::: Data for this exercise

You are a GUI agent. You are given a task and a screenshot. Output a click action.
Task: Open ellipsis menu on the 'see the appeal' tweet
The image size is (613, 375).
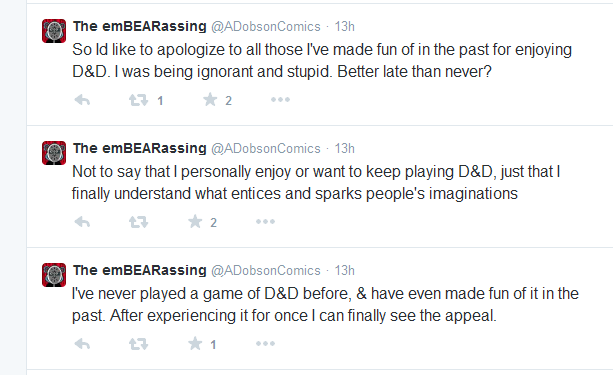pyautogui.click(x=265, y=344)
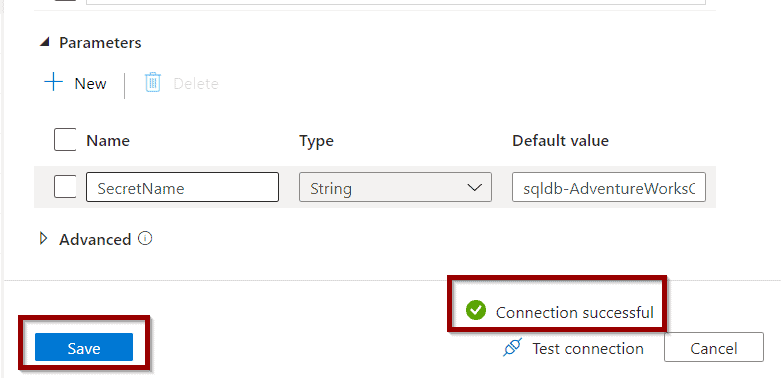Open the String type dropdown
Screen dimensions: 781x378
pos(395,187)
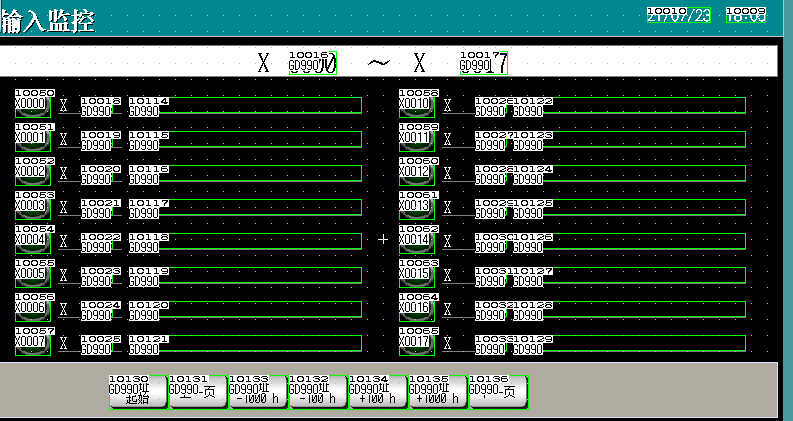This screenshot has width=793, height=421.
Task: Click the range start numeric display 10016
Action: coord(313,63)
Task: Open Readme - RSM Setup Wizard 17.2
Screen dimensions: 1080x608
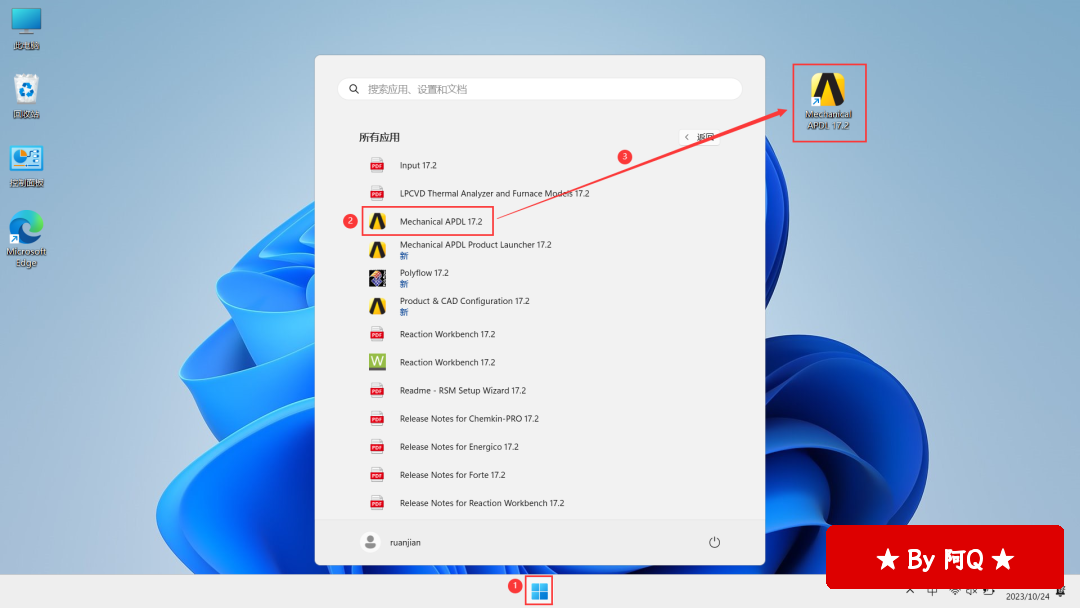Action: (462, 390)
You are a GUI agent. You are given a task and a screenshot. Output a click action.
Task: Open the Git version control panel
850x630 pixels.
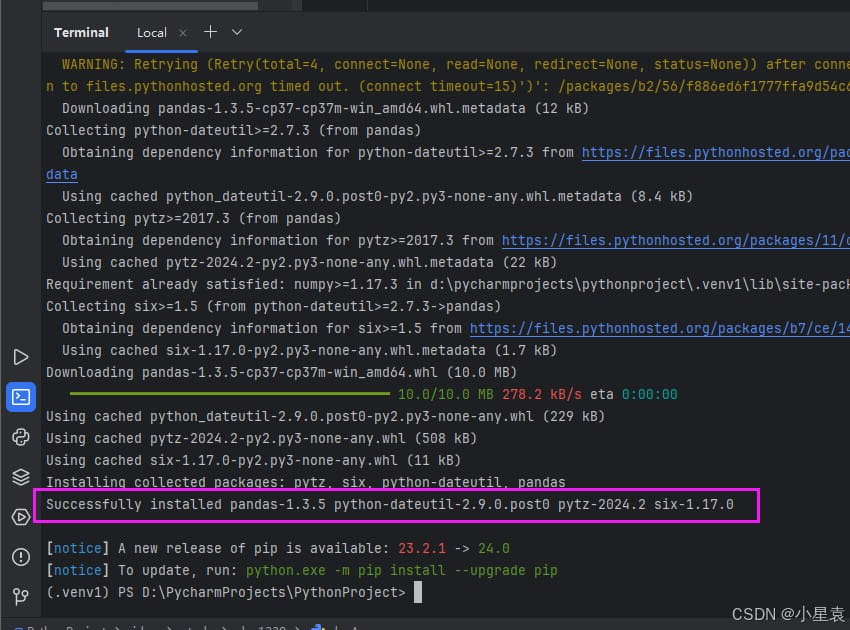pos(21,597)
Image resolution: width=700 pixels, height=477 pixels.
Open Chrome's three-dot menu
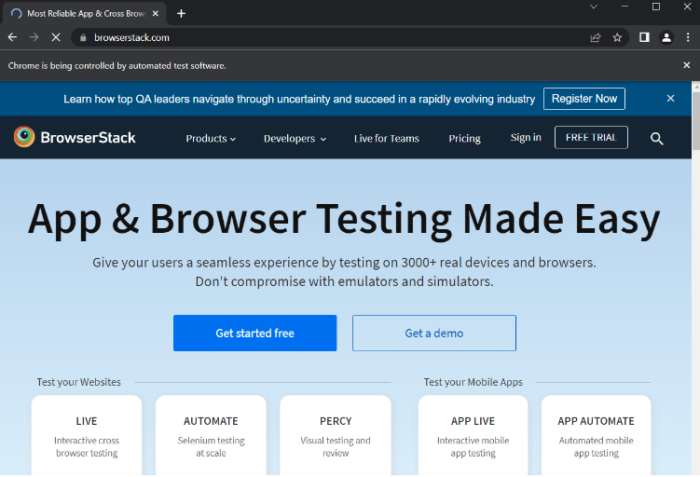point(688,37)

::::::

> _Work item_
This exercise calls for the records to be given again exactly, without the images.

> _Solution for this exercise_
You are a GUI agent. You are given a task and a screenshot. Output a click action.
Task: Open ellipsis menu on the 'see the appeal' tweet
The image size is (613, 375).
pyautogui.click(x=265, y=344)
Open the String type dropdown
Screen dimensions: 781x378
pos(395,187)
This screenshot has width=793, height=421.
Task: Click the range start numeric display 10016
Action: coord(313,63)
Task: Open Readme - RSM Setup Wizard 17.2
Screen dimensions: 1080x608
Action: (462, 390)
You are a GUI agent. You are given a task and a screenshot. Output a click action.
Task: Open the Git version control panel
850x630 pixels.
pos(21,597)
Image resolution: width=700 pixels, height=477 pixels.
Open Chrome's three-dot menu
point(688,37)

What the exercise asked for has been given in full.